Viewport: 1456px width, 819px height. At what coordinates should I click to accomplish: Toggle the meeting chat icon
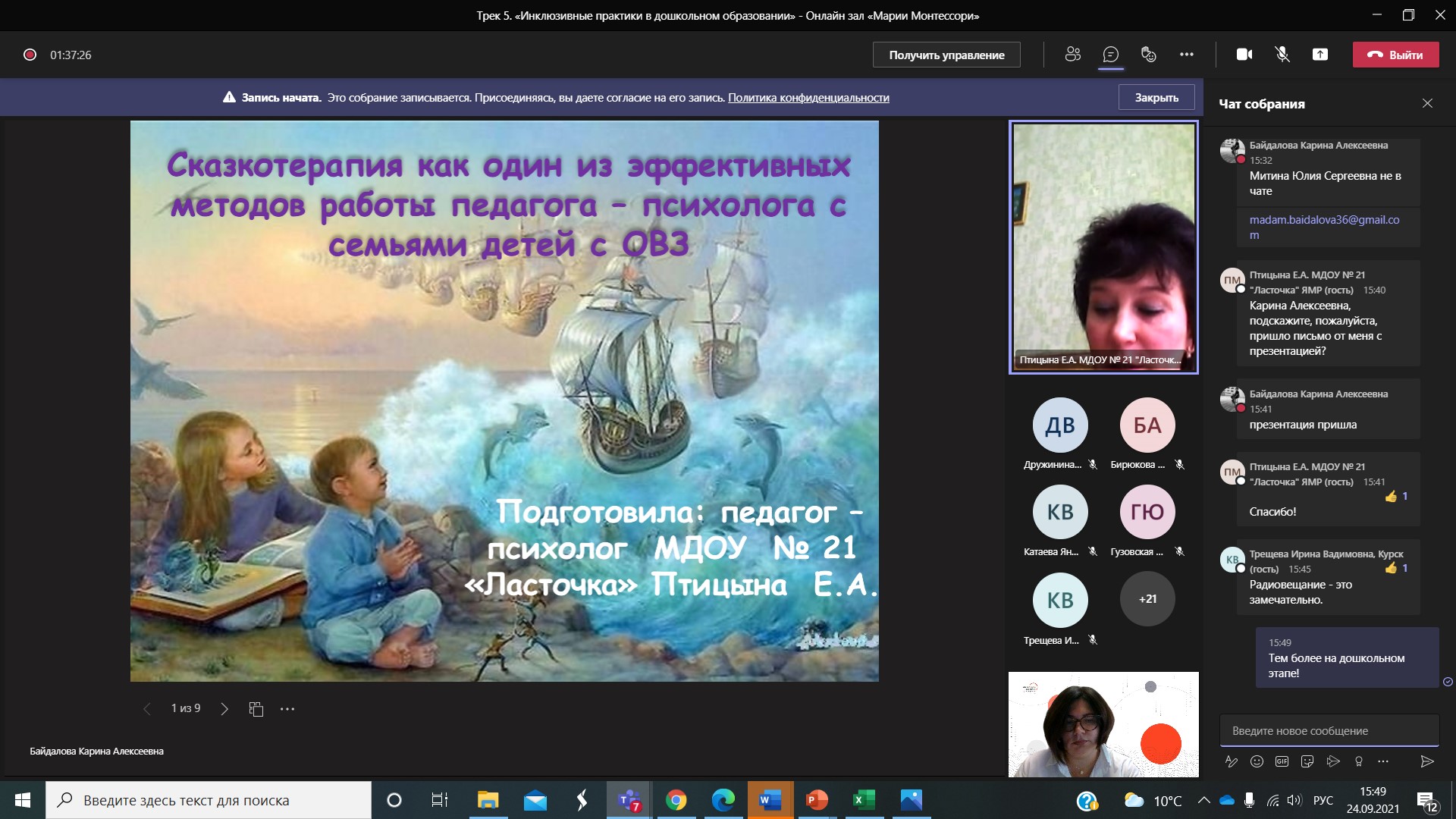[x=1110, y=55]
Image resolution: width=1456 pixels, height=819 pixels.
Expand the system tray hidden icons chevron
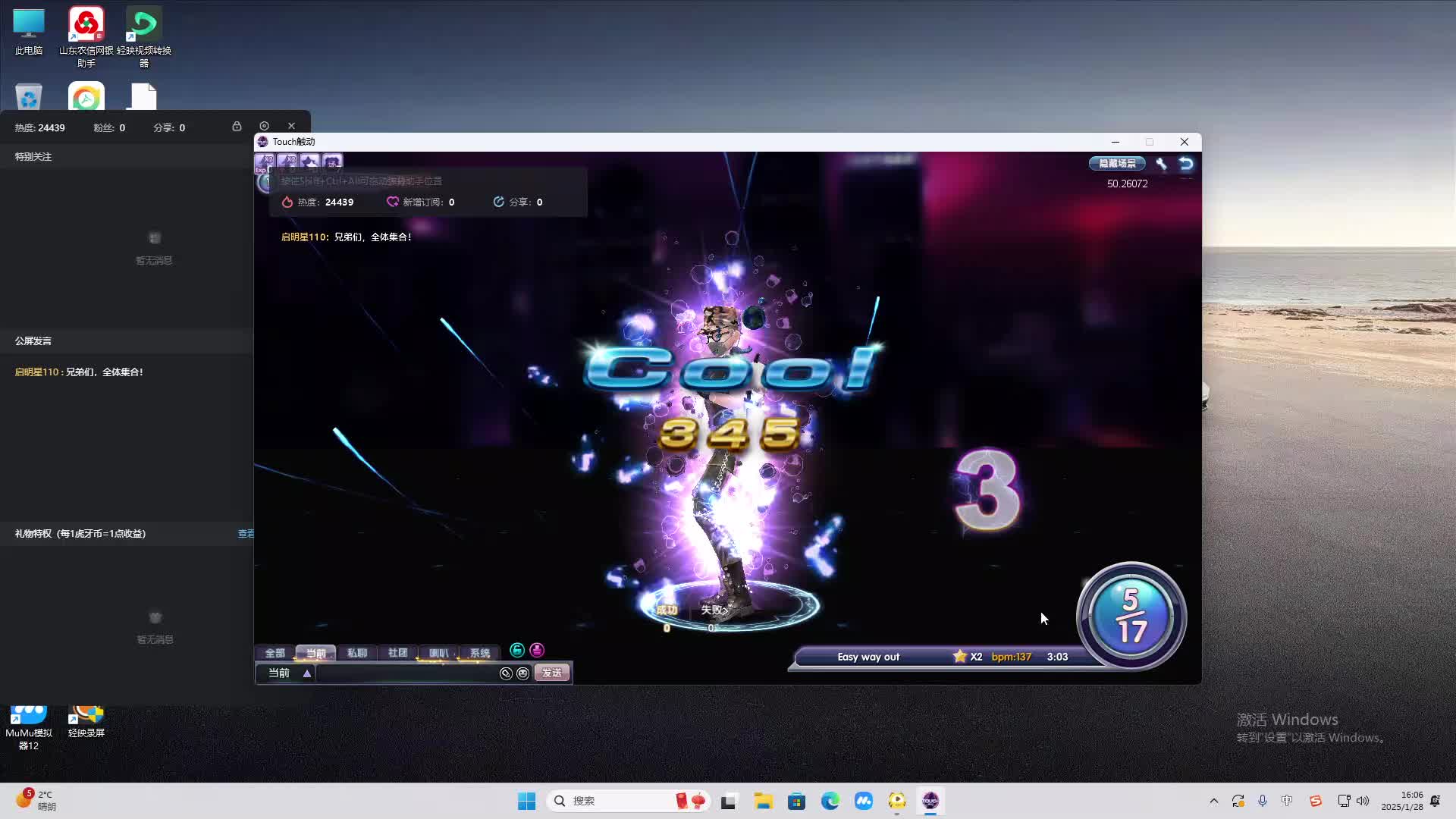(x=1213, y=801)
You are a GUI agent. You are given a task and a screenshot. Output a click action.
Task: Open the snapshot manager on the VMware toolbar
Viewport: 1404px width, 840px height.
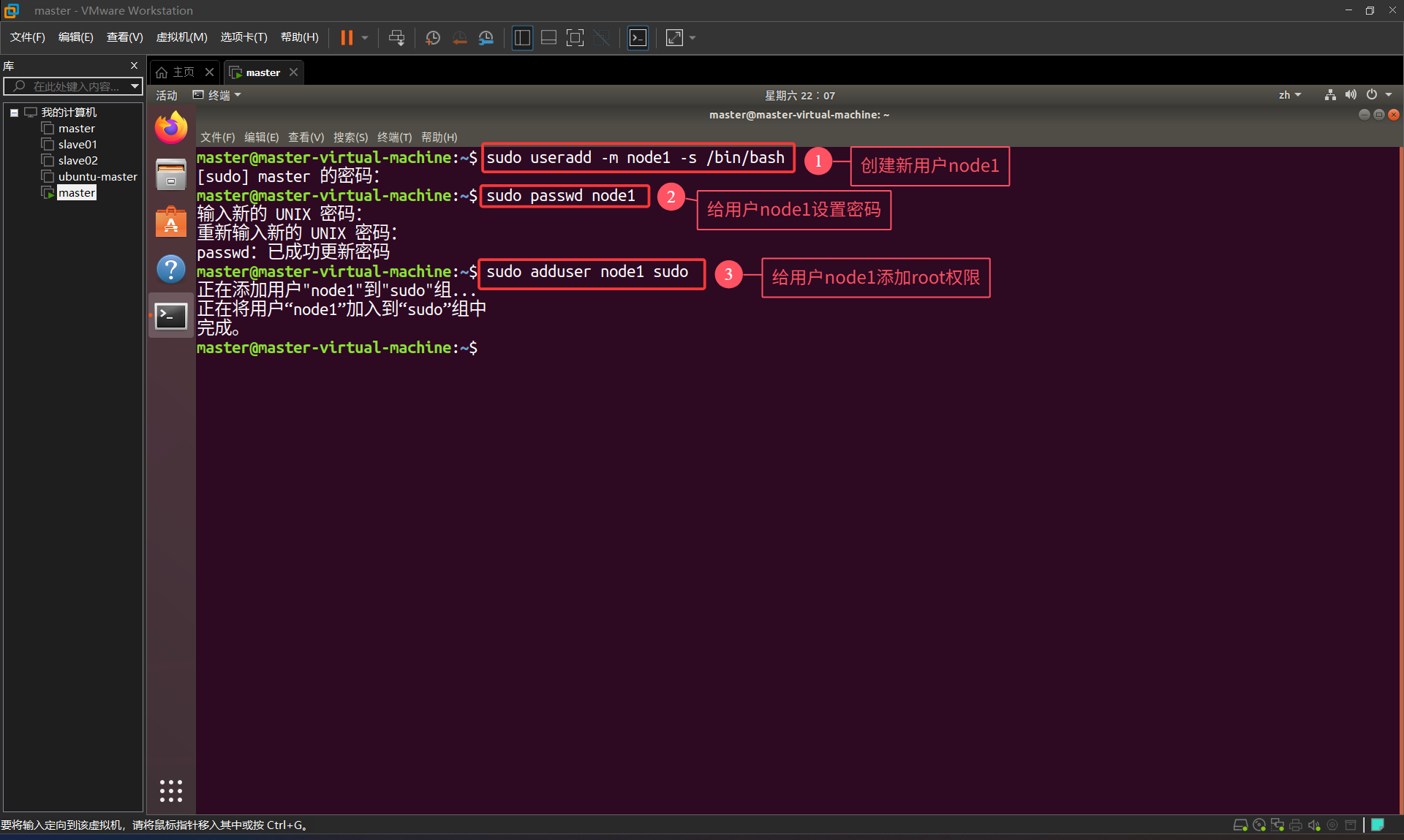486,37
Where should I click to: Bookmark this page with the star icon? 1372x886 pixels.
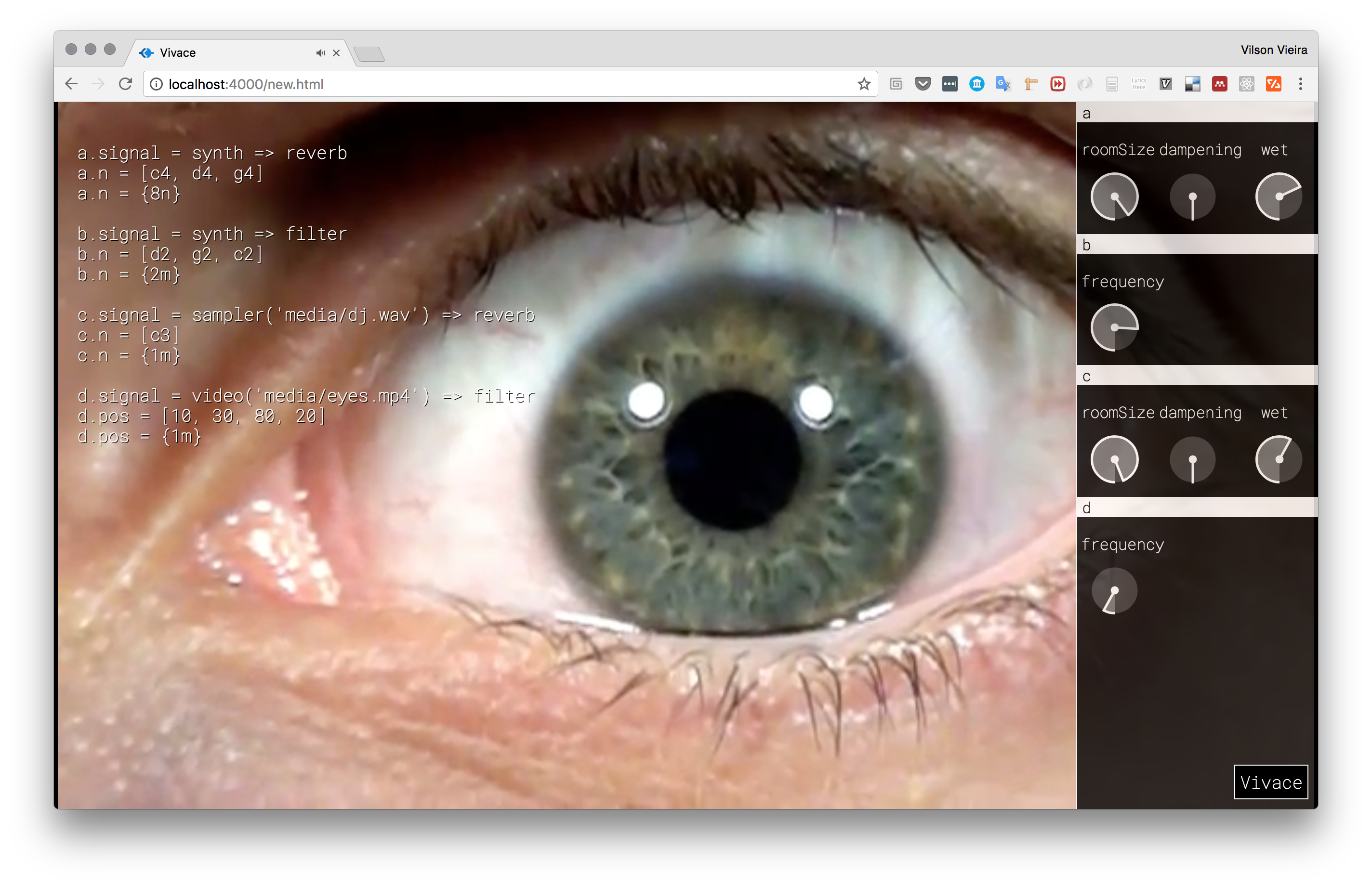(864, 84)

○ ○ ○

Print the complete listing exactly, apart from any pictures.

EXPECTED ANSWER
Viewport: 1456px width, 819px height. At what coordinates should I click to accomplish: Toggle the meeting chat icon
[x=1110, y=55]
Image resolution: width=1456 pixels, height=819 pixels.
Expand the system tray hidden icons chevron
(x=1213, y=801)
You are a GUI agent. You are given a task and a screenshot. Output a click action.
Task: Open the snapshot manager on the VMware toolbar
Viewport: 1404px width, 840px height.
486,37
Where should I click to: Bookmark this page with the star icon? 1372x886 pixels.
(864, 84)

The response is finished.